Glecaprevir/pibrentasvir (G/P), sold under the brand names Mavyret and Maviret, is a fixed-dose combination medication used to treat hepatitis C. It contains glecaprevir and pibrentasvir. It works against all six types of hepatitis C. At twelve weeks following treatment between 81% and 100% of people have no evidence of hepatitis C. It is taken once a day by mouth with food.

The most common side effects are headache, diarrhea, and tiredness. In those with a history of hepatitis B, reactivation may occur. It is not recommended in people with moderate to severe liver disease. Glecaprevir works by blocking the protein NS3/4A protease, while pibrentasvir works by blocking NS5A.

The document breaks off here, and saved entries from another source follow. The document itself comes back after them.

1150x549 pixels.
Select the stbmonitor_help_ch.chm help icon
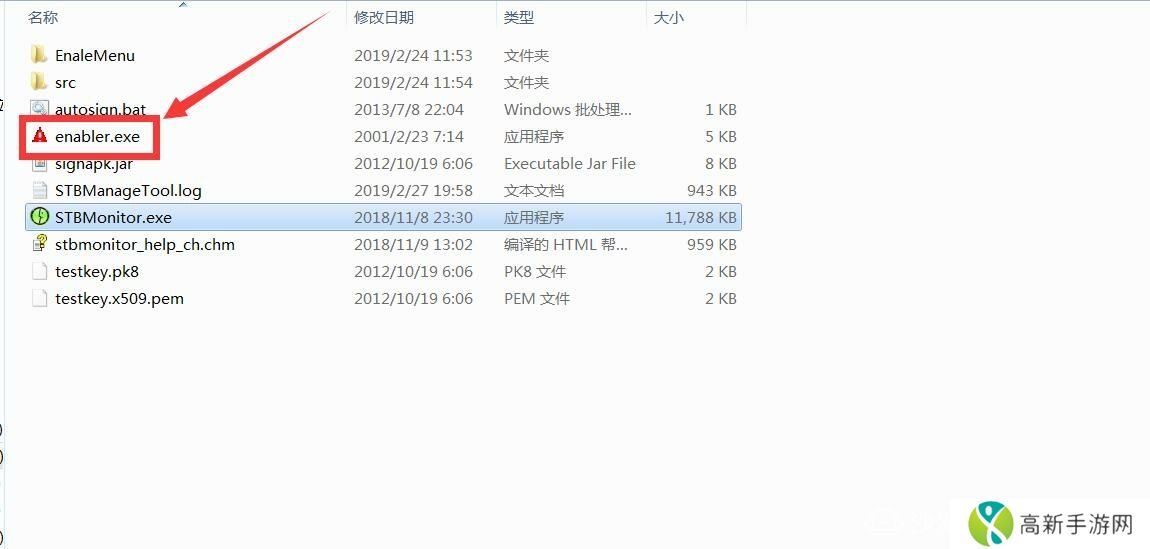(x=40, y=244)
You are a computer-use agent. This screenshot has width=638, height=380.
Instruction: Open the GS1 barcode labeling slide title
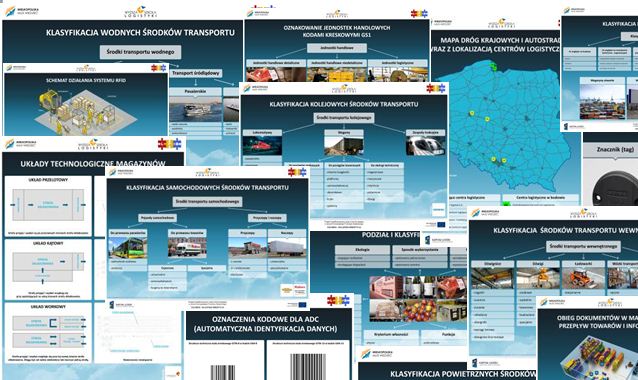(337, 31)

The combination was approved for medical use in the United States and Europe in 2017. It is on the World Health Organization's List of Essential Medicines.

== Medical uses ==
In the United States, G/P is used to treat adults and children aged 12 years and older or weighing at least 99 pounds with chronic hepatitis C virus (HCV) genotypes 1–6 and both without cirrhosis and with compensated cirrhosis who have not been previously treated for HCV (treatment-naïve). It is also used to treat adults and children aged 12 years and older or weighing at least 99 pounds with chronic HCV genotype 1 infection who have previously been treated with a NS5A inhibitor or a NS3/4A inhibitor but not both. The duration of treatment was shortened from 12 weeks to eight weeks for many people in 2019.

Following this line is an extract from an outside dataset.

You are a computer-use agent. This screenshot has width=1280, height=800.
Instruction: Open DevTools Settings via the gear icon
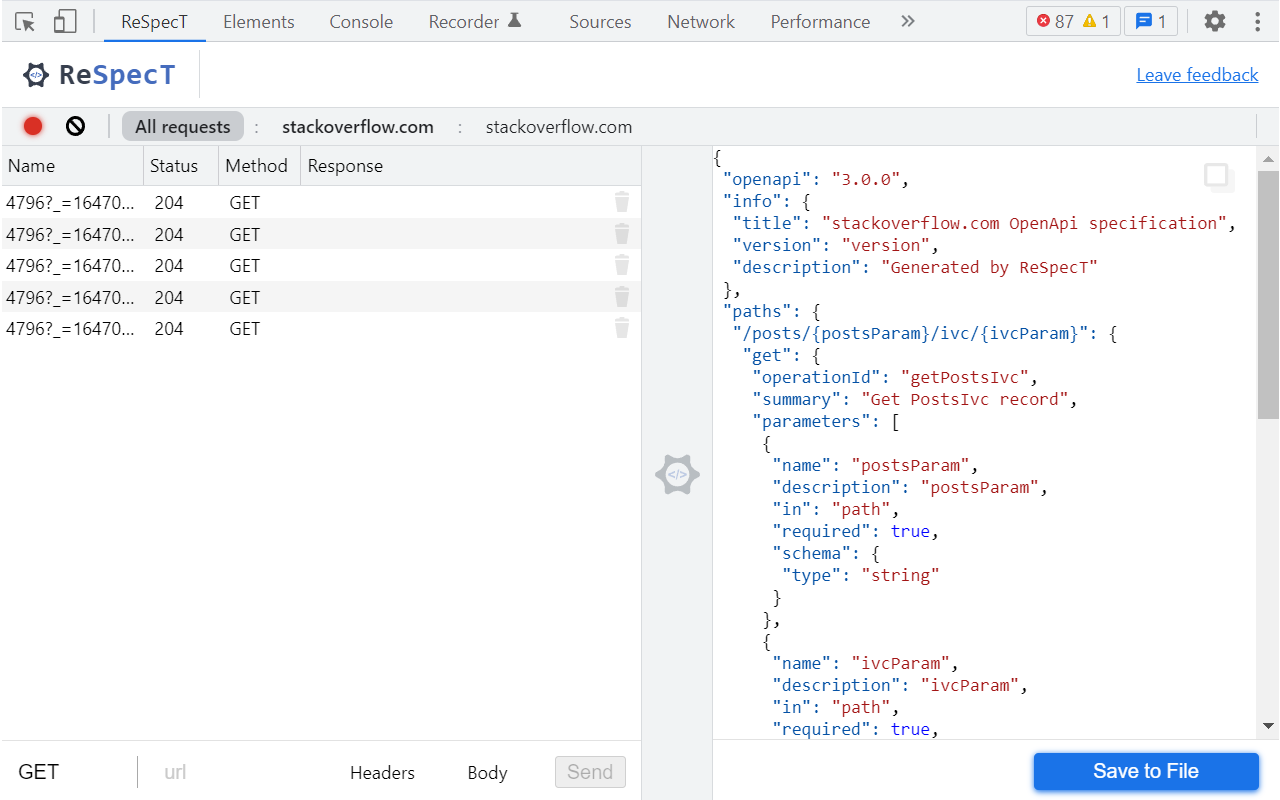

In the European Union, it is used to treat adults and adolescents aged 12 years and older with chronic (long-term) hepatitis C.

== Side effects ==
The only known side effects of G/P are hepatitis B reactivation, and more commonly headache, nausea, tiredness, and diarrhea.

==Mechanism of action==
Glecaprevir inhibits NS3/4A, a serine protease, and pibrentasvir inhibits NS5A, a zinc-binding hydrophilic phosphoprotein. Both of these proteins are essential in hepatitis C viral RNA replication, which can no longer take place upon inhibition of these proteins.

== History ==
The development of G/P as a combination treatment was done by AbbVie and is in accordance with good manufacturing practice (GMP) standards, per the FDA.

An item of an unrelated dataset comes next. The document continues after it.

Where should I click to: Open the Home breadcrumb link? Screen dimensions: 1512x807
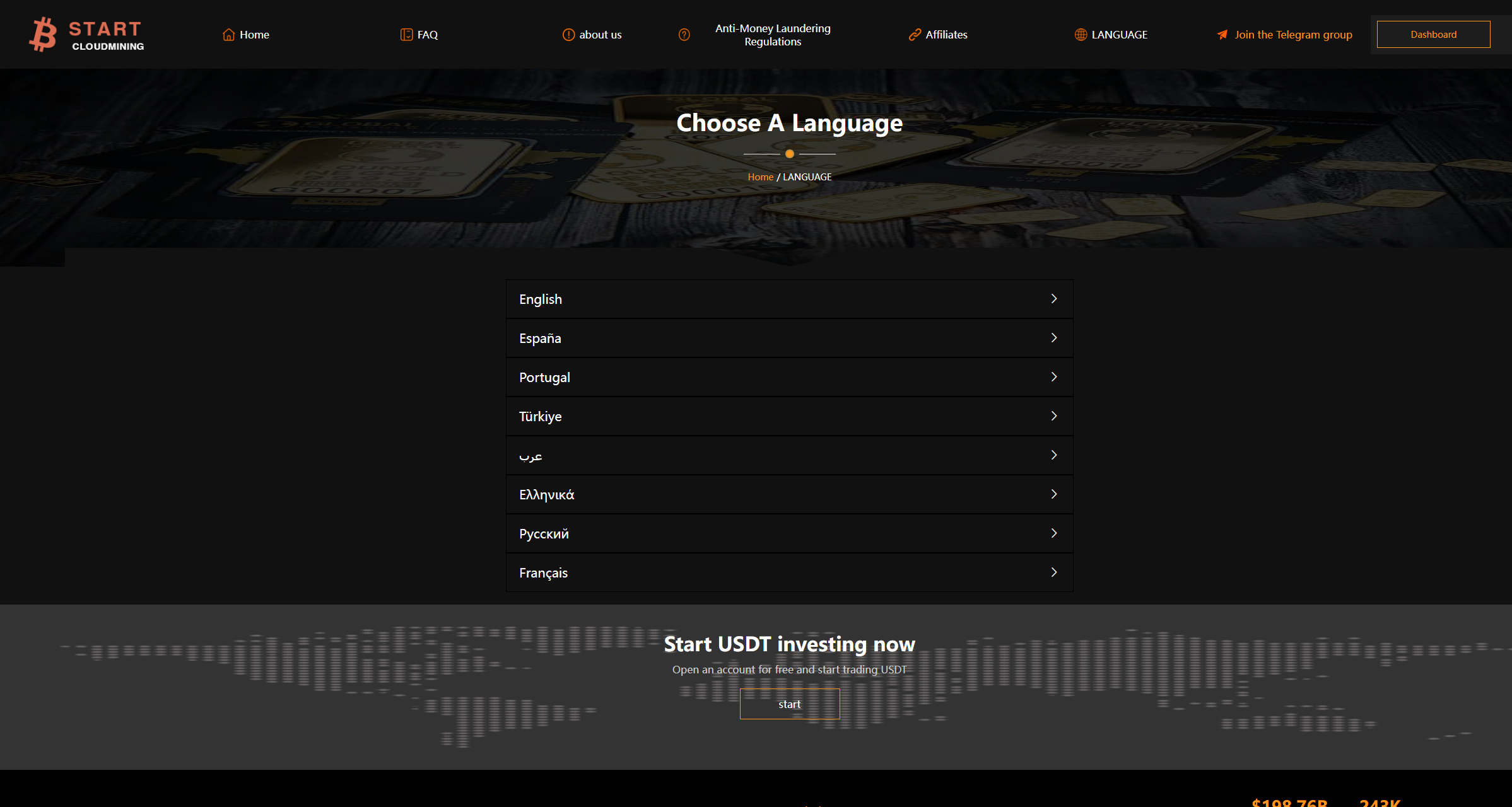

Initial identification of glecaprevir was done in a joint effort by AbbVie and Enanta Pharmaceuticals. Enanta had a Collaborative Development and License Agreement with AbbVie for the identification and development of paritaprevir and glecaprevir, two HCV NS3 and NS3/4A protease inhibitors, that lasted from October 2016 to June 2017. In this agreement, Enanta received a total of in the form of license payments, proceeds from a sale of preferred stock, research funding payments, milestone payments, and royalties.

The identification and development of pibrentasvir was done by AbbVie.

== Research ==
During clinical trials, G/P was shown to be effective at clearing all six genotypes of HCV from the blood. Over the course of eight studies involving greater than 2,300 patients with hepatitis C, 99% of non-cirrhotic patients with genotype 1 were negative for HCV after the eight-week treatment regimen. Of cirrhotic patients from the same group, 97% tested negative for HCV on a 12-week treatment regimen and the results were reportedly similar for the treatment of genotypes 2 and 4–6, whereas 95% of patients with genotype 3 HCV tested negative for the virus after treatment.